◆ Page excerpt:
[Start]

On the way back, we spent a long dusty afternoon heading south and east back to Antigua.  We took the main road, the highway of Guatemala, its dusty margins covered by a perpetual fog of exhaust fumes and sellers of tropical fruits. The mameys, huge as a monkey’s head, hiding a clear yellow freshness inside. The zapotes with their dented, rotted appearance from the outside and the orange fruit like sweet squash.  The pitahayas like large plums, with a shocking neon purple flesh surrounding small black seeds. The pineapples each with their identical color shift from green to yellow, advertising their exquisite sweetness.

The Interamerican Highway it is called, the main conduit of traffic of all types from El Salvador and parts south on up to Mexico and the United States. The shortest route to Mexico where it stretches a finger south along the Pacific coast into Guatemala, its porous border welcoming travelers. Travel on the road is slowed by road works. Here the mudslide of last year came pouring over the bridge, the bridge still under repair and cars crawling around it through the underbrush. There a fuel truck has turned over on its side, its driver come back to alert the travelers to slow to a single lane. The shocking sight of it lying on its side like a dead animal, its fuel tank miraculously intact. Once we were jolted by a car coming towards us at full tilt, a construction detour unannounced to travelers coming from our direction.

[End]

◆ Supplied data:
[Start]

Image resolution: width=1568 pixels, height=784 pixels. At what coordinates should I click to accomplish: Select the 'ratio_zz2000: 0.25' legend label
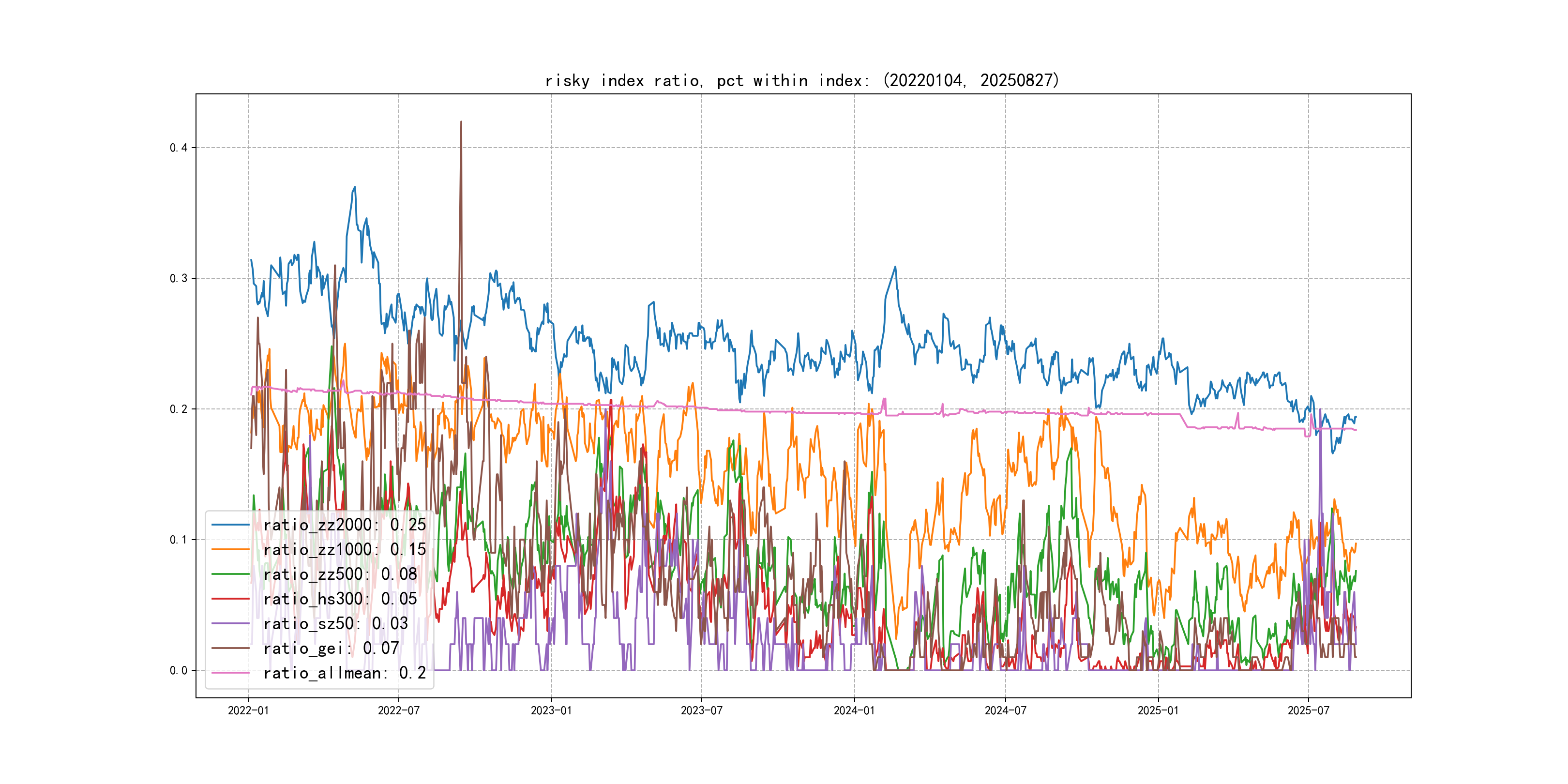(345, 525)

[End]

◆ Description of the task:
Answer from the passage about the drive back to Antigua:
(a) What color is the flesh of the pitahayas?
(b) What name does the main road carry?
(c) What vehicle lay turned over on its side?

◆ Output below:
(a) Shocking neon purple, surrounding small black seeds.
(b) The Interamerican Highway.
(c) A fuel truck.